1752-01-05, de Charles Marie de La Condamine à Voltaire [François Marie Arouet].
Tandis que ta rapide plume
Comprend Louis le grand dans un petit volume,
Mon triste voyage à Quito,
Chez moi devient un in-quarto,
Un fils de saint Benoît, j'en jure,
En eût fait un in-folio;
Voltaire, inspiré par Clio,
A peine une mince brochure:
Encor de mon heureux destin
Je pourrais au ciel rendre grâce,
Si jugeant l'auteur pour la masse
Du livre qui sort de sa main,
On réglait son rang & sa place;
J'aurais alors sur le Parnasse
Mon logis à moitié chemin
De Voltaire au bénédictin.

En vous envoyant mon voyage, monsieur, je me garderai bien de vous prier d'entreprendre la lecture de ma relation, moins encore celle des pièces justificatives.

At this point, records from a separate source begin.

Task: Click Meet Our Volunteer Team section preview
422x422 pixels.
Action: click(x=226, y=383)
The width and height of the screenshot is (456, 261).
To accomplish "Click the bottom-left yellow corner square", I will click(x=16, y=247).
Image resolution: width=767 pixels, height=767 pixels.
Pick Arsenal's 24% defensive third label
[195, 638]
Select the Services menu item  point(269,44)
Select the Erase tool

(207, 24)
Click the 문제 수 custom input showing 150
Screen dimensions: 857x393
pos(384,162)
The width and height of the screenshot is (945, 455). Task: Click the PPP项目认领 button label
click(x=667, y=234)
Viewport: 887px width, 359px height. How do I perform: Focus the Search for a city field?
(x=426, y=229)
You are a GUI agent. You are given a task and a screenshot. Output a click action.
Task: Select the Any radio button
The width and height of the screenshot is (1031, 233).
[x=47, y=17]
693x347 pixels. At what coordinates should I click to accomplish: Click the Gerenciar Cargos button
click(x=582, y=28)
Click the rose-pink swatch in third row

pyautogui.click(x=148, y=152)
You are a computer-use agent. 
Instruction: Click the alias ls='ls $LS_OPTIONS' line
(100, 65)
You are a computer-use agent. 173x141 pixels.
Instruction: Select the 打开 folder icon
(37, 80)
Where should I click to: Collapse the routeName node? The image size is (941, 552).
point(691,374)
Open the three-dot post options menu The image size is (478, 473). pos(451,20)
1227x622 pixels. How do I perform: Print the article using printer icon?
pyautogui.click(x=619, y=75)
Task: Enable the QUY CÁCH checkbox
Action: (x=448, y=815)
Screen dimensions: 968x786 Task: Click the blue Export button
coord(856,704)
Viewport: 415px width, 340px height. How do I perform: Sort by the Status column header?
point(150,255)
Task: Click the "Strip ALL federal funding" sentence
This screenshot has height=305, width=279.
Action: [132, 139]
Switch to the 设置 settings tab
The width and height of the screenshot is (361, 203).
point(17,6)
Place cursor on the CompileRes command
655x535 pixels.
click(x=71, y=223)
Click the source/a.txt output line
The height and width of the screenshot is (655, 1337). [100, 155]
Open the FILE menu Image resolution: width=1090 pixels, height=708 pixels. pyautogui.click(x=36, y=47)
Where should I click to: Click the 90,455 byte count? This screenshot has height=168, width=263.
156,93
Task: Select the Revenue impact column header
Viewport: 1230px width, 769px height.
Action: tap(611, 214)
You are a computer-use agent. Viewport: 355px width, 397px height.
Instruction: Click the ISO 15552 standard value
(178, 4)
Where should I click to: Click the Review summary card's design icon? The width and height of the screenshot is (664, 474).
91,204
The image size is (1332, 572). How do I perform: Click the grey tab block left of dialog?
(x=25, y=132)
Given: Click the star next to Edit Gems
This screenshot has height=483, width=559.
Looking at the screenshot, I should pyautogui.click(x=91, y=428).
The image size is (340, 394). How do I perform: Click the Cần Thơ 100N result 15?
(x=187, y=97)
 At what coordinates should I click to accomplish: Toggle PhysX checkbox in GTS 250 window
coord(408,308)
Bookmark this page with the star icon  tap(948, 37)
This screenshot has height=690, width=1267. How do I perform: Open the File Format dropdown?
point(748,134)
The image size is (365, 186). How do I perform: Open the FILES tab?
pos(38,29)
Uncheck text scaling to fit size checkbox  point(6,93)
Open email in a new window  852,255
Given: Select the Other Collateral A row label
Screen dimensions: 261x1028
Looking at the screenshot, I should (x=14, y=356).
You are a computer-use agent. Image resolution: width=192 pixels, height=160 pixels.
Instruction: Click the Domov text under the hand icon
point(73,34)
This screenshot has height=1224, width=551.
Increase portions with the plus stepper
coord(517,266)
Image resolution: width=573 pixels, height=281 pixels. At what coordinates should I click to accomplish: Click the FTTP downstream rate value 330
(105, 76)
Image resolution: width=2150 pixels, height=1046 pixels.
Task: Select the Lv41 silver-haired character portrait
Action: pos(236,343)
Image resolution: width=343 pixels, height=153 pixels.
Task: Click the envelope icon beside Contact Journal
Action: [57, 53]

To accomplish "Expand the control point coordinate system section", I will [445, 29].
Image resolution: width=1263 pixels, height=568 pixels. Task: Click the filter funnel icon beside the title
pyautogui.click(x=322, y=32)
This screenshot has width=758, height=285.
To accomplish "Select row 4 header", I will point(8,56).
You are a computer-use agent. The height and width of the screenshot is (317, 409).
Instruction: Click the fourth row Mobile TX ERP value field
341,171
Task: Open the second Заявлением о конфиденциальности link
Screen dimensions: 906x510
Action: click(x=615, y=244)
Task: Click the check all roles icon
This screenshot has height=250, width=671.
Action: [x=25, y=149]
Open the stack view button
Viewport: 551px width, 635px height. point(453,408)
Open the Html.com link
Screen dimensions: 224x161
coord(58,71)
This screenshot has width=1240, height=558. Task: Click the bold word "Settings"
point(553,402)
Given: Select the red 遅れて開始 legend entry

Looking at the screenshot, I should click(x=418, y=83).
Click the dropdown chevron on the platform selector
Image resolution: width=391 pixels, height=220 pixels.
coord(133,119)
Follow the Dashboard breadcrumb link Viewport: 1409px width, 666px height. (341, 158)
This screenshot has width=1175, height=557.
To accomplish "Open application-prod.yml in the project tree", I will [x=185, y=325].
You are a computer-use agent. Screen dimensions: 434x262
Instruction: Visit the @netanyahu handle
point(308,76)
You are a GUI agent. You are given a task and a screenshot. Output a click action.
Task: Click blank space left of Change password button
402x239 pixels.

Je sens trop combien vous y perdriez de temps; & si je croyais que vous pussiez en être tenté, je vous dirais:

De jours si bien remplis les moments sont trop courts;
Ne me lisez jamais; mais écrivez toujours.
C'est à Voltaire seul d'écrire,
A nous de lire & de relire
Jour et nuit sa prose & ses vers.
Tous les moments où repose sa lyre
Sont dûs à Frédéric, le reste à l'univers.